The I/O Buffer: When the Log Says Something That Never Happened
Most programming languages buffer stdout. If the process crashes immediately after a log line, the line may have been written to the buffer but never flushed to disk. The log viewer shows it, but the data never existed in the file. Conversely, a log line can appear after a crash due to stale buffers being flushed by the OS — giving the impression that the process continued running after it died.
# Example: Python's print buffer behavior
$ python3 -c "import sys; print('before', end=''); sys.exit(1)" 2>&1 | cat
# Nothing output! The print was buffered and never flushed.
# With flush=True:
$ python3 -c "import sys; print('before', flush=True, end=''); sys.exit(1)" 2>&1 | cat
beforeHow to Protect Yourself from Log Lies
- 1Add correlation IDs to every log line and propagate them across all services (HTTP headers, message queues).
- 2Log the full context: request ID, user ID, action, and outcome. Include a success/failure field explicitly.
- 3Use structured logging (JSON) so you can query and alert on specific fields.
- 4Monitor your log pipeline health: throughput, lag, dropped messages. Set alerts on anomalies.
- 5Cross-check logs with metrics and traces. If metrics show high error rates but logs show none, you have a logging problem.
- 6Test your logging: inject synthetic errors and verify they appear in the log aggregator within seconds.
Logs are not the source of truth. They are a noisy, delayed, lossy signal. Treat them as one signal among many.
The Observability Triad: Logs, Metrics, Traces
Relying on logs alone is like trying to debug a car with only a rearview mirror. Metrics give you the speed (throughput, latency, error rate). Traces give you the journey of a single request across services. Logs give you the detailed events. Each can lie, but they rarely lie in the same way.
When I see a discrepancy between logs and metrics, I start investigating the logging system itself. That's often where the real bug is.
Frequently asked questions
Why do logs sometimes show a success but the operation actually failed?

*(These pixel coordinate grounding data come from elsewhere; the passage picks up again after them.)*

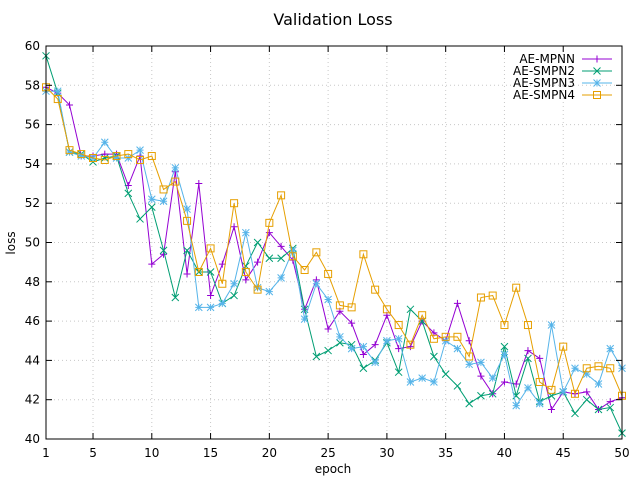  What do you see at coordinates (32, 282) in the screenshot?
I see `y-tick-label: 48` at bounding box center [32, 282].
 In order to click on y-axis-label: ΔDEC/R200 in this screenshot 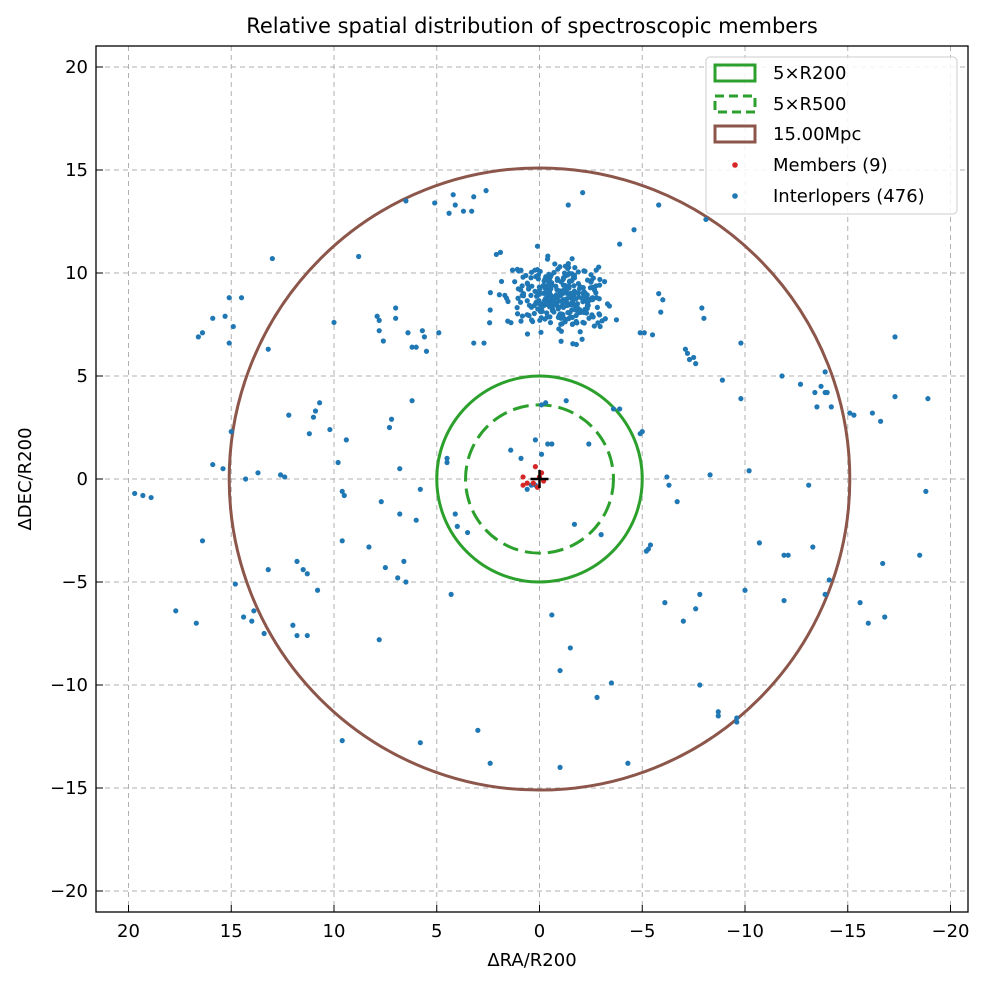, I will do `click(26, 478)`.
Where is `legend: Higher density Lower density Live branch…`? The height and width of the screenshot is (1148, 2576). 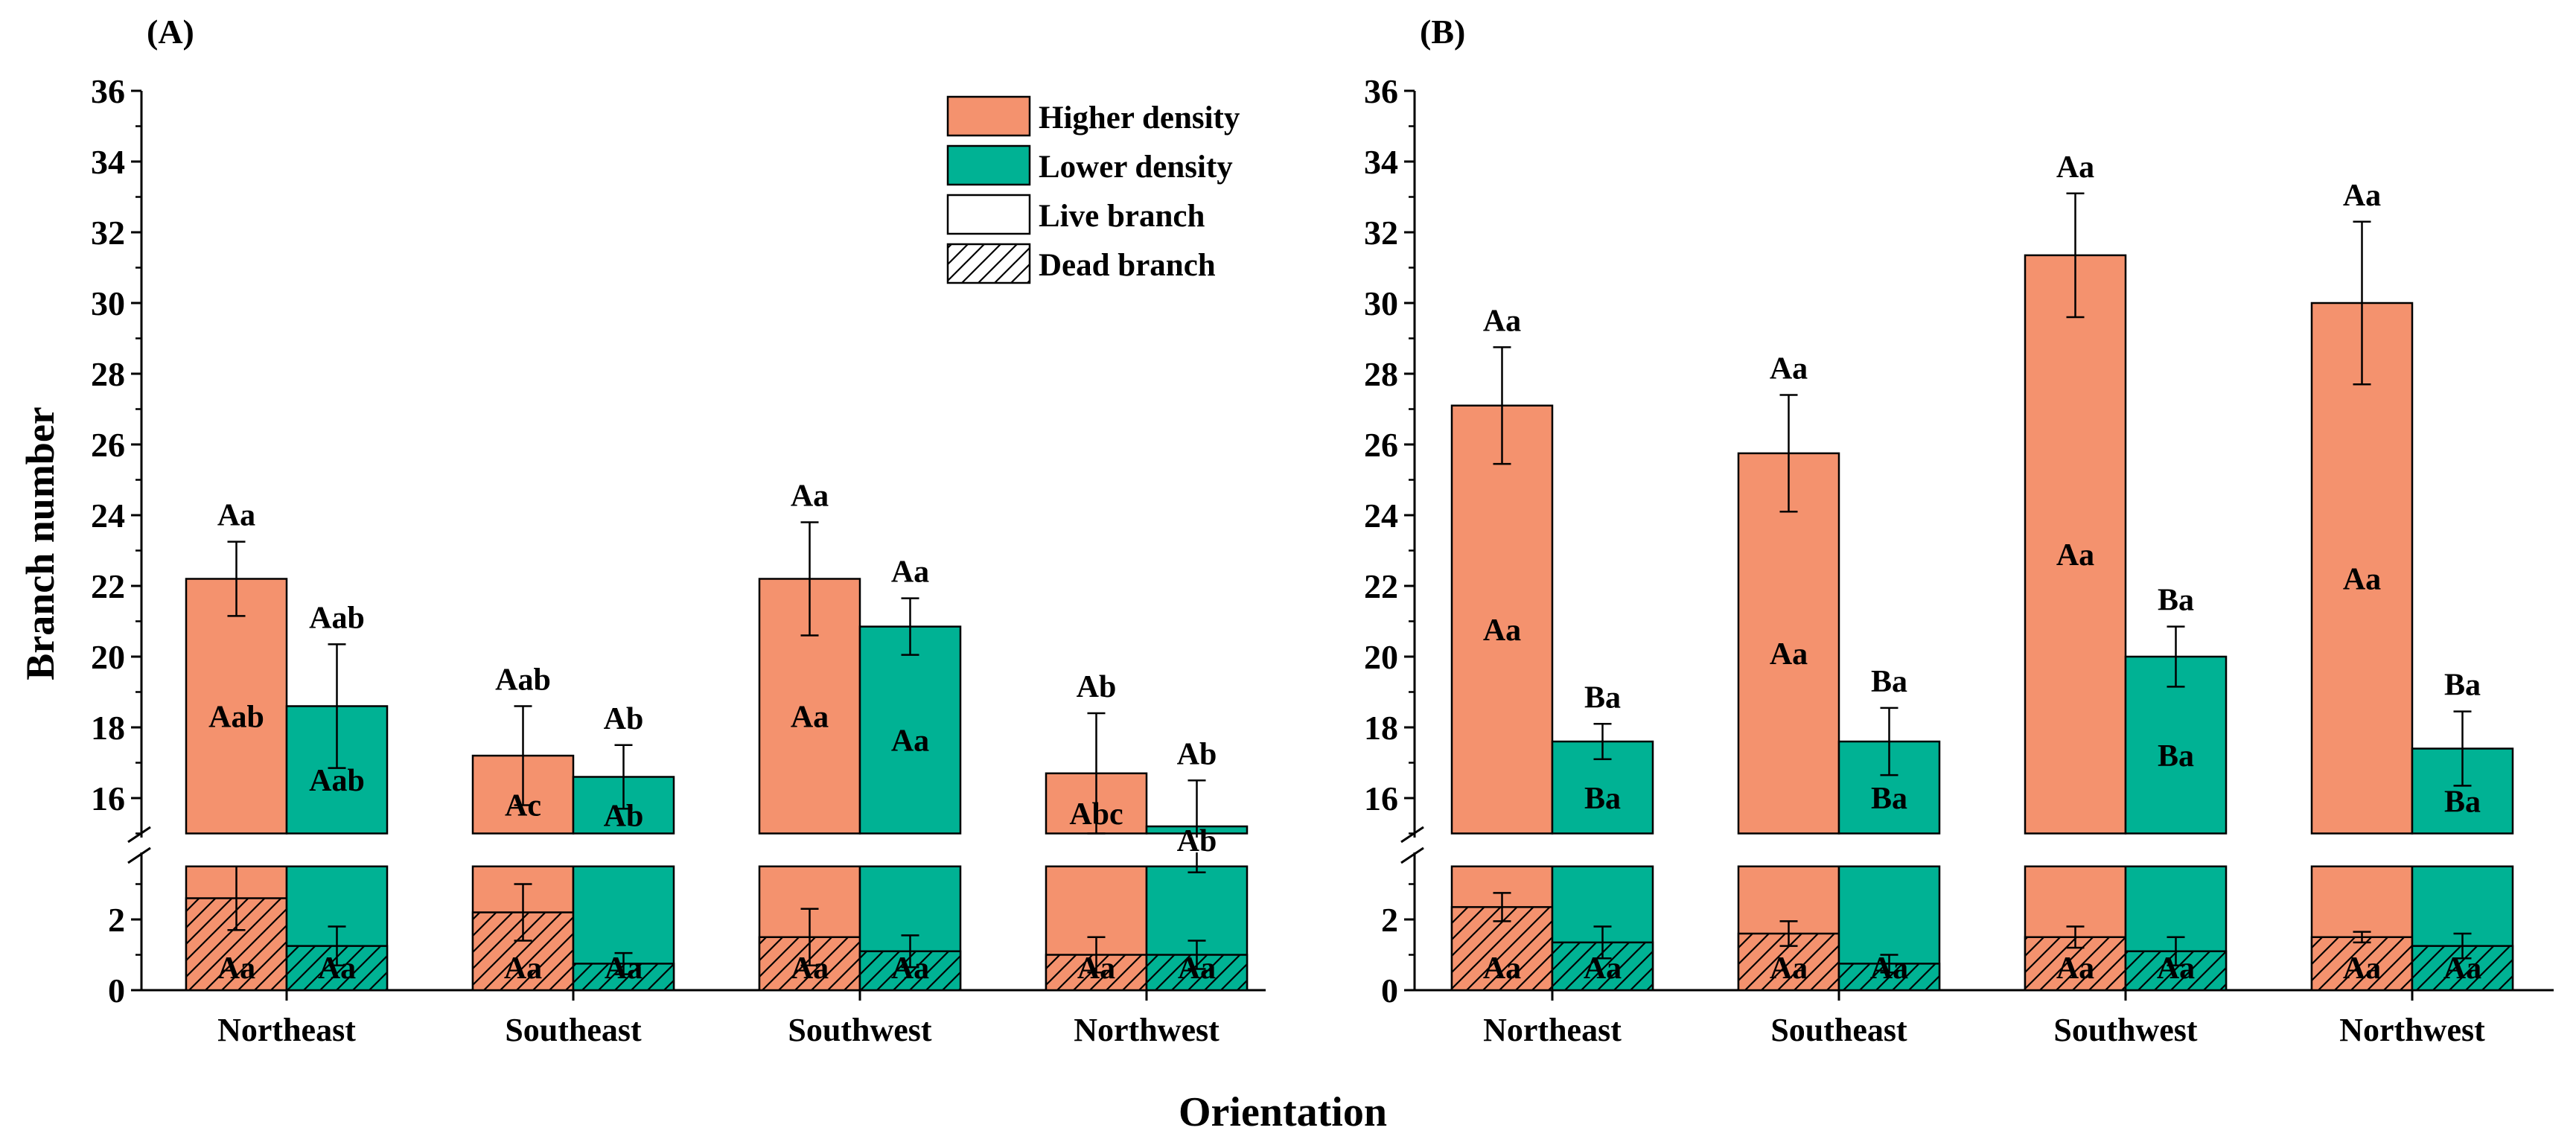
legend: Higher density Lower density Live branch… is located at coordinates (1093, 190).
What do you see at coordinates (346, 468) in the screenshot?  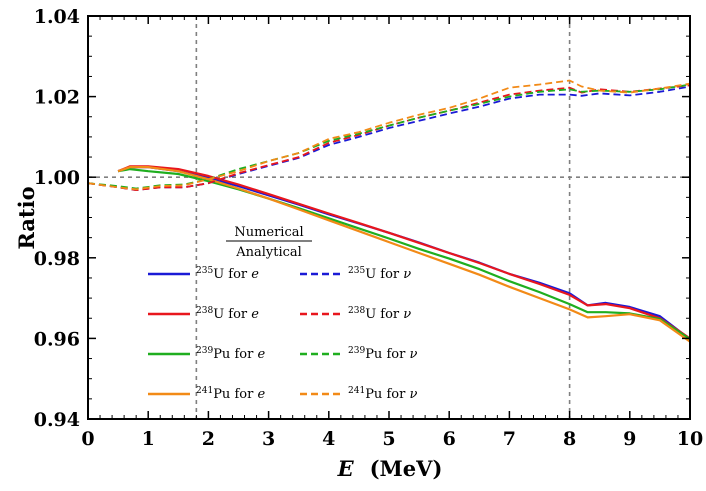 I see `x-axis-variable: E` at bounding box center [346, 468].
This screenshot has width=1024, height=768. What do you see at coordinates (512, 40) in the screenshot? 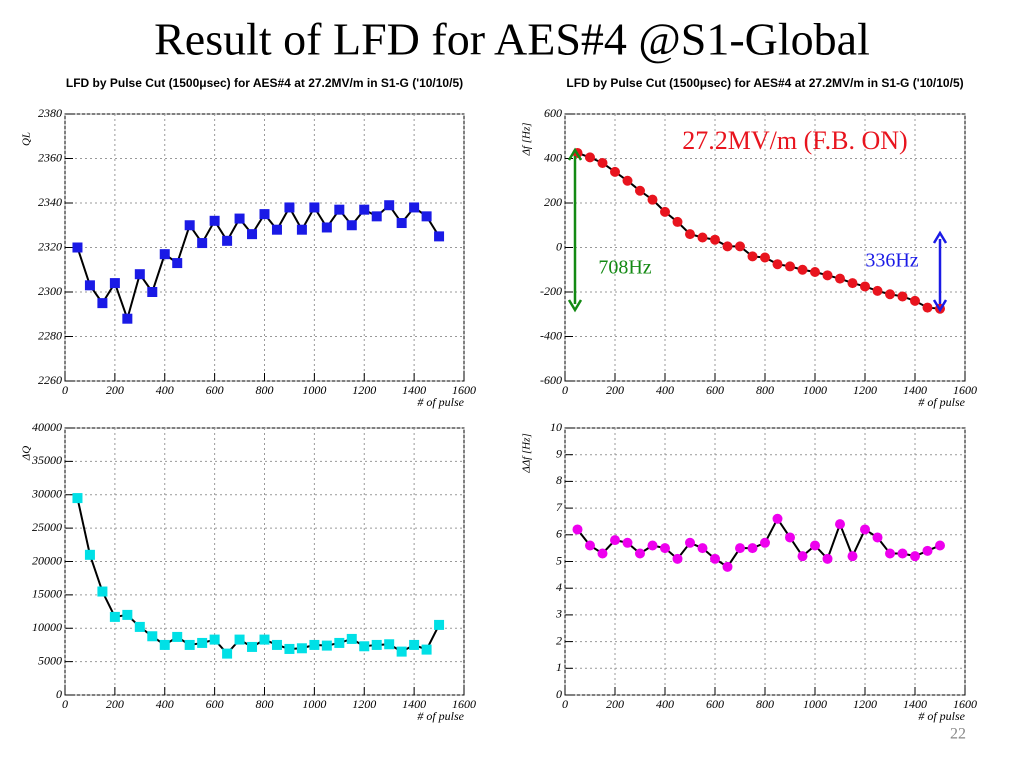
I see `slide-title: Result of LFD for AES#4 @S1-Global` at bounding box center [512, 40].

Logs are often written before the actual I/O completes. For example, a log line like 'Payment processed' might be emitted before the payment gateway's response is fully committed. If the gateway then fails asynchronously, the log never records the failure. Always log after the operation's durability is confirmed, not before.
Can log aggregation tools like Elasticsearch or Loki lose logs?
Yes. Network partitions, buffer overflows, or misconfigured rate limits can cause logs to be dropped silently. I've seen cases where Logstash dropped logs due to a full disk, and the only hint was a subtle count mismatch in dashboards. Always add a health check that monitors the log pipeline's throughput and alerts on dips.
How do I detect when logs are lying?
Cross-validate logs with other signals: metrics (e.g., request latency, error rate) and traces (e.g., span status). If logs say 'all good' but error rate spikes, something is off. Also, implement log sampling and test your logging pipeline with synthetic events to ensure end-to-end delivery.
What's the best practice for logging in asynchronous systems?
Always include a unique correlation ID that is passed across async boundaries (queues, event streams). Log at the start and end of each async operation, and use structured logging so you can query by correlation ID. Consider using OpenTelemetry for automatic trace propagation.